Увидев уходящего герцога, Роберт немедленно подошёл, чтобы попрощаться с ним. Но Дураццо, отвернувшись, не ответил хозяину, окончательно испортив тому настроение. Король вернулся за стол лишь тогда, когда топот копыт замер в отдалении, а тень недовольного гостя исчезла в темноте так быстро, словно его унёс на своей спине волшебный конь Аль-Борак. Поведение герцога подтверждало худшие опасения Роберта: теперь он окончательно убедился, что после того, как Господь призовёт его к себе, правление Джованны будет под большой угрозой.
Когда свита сообщила Кароберту, что герцог покинул банкет, тот, улыбнувшись, лишь махнул рукой, но не забыл ни дерзких взглядов, ни слов.
Дети же стремились друг к другу и были вполне счастливы – их совершенно не волновали отношения взрослых друг с другом. Молодожёны носились по залам дворца со своими многочисленными сверстниками, кузенами и кузинами, и пока не понимали, что являются игральными картами в колоде, которую будут тасовать их родители, раскладывая пасьянс из различных комбинаций своих владений. Малыши не знали, что в будущем, запутавшись в кружевах дворцовых интриг, будут обречены отречься от дружбы из-за тщеславия и честолюбия, а их родителей не особо волновало кровное родство, которое могло привести к «рождению гуся», если верить церковным историкам [8]. Как бы то ни было, один из самых влиятельных союзов в Европе был заключён.
Стоит отметить, что встреча двух могущественных монархов была не лишена искренности и полна любезных изъявлений дружбы и общих воспоминаний. Они шутили, разговаривая обо всём, как старые приятели, но не затрагивали серьёзных вопросов наследования, будучи в весёлом расположении духа. Оба остались довольны: Роберт был уверен, что укрепляет позиции Джованны, а Кароберт радовался, что сыну досталась выгодная партия в одном из самых могущественных и процветающих королевств.
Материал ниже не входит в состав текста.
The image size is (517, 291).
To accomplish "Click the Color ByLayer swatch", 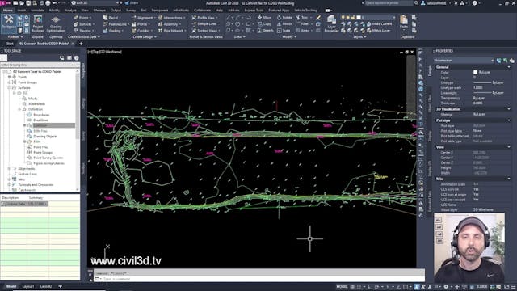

Также расчётливый венгр надеялся, что этот брак поможет оттеснить династию дяди: хотя Роберт и был лишь королём Неаполя, он считался номинальным правителем всей Италии, которая в те времена была законодательницей мод во всех сферах искусства христианской Европы.
Главной же целью Роберта было защитить свою любимицу от будущих опасностей. Благодаря свадьбе эта задача, казалось, была решена, что принесло правителю счастье и душевное облегчение. Через некоторое время он построил в честь этого события величественную церковь Богоматери.
* * *
Король Венгрии отбыл из Неаполя в октябре, оставив своего сына на обучение в неаполитанском дворце и не забыв протолкнуть на многие должности своих людей. Андрея он поручил заботам почтенного Николаса и фра [9] Роберта.
Венгр Николас, приземистый и ширококостный мужчина лет тридцати пяти, добродушное лицо которого было испещрено ранними морщинами, был назначен гувернёром. Он был доброжелательным человеком и вёл себя скромно. Кроме того, он был искренне благодарен за всякую помощь в его обязанностях, так как его положение было скорее символическим, чем номинальным. В отличие от него, монах Роберт, назначенный личным наставником и опекуном Андрея, был воплощением дьявола и настоящей дворцовой змеёй – он запугивал ребёнка всякими суевериями с целью завладеть его душой и разумом.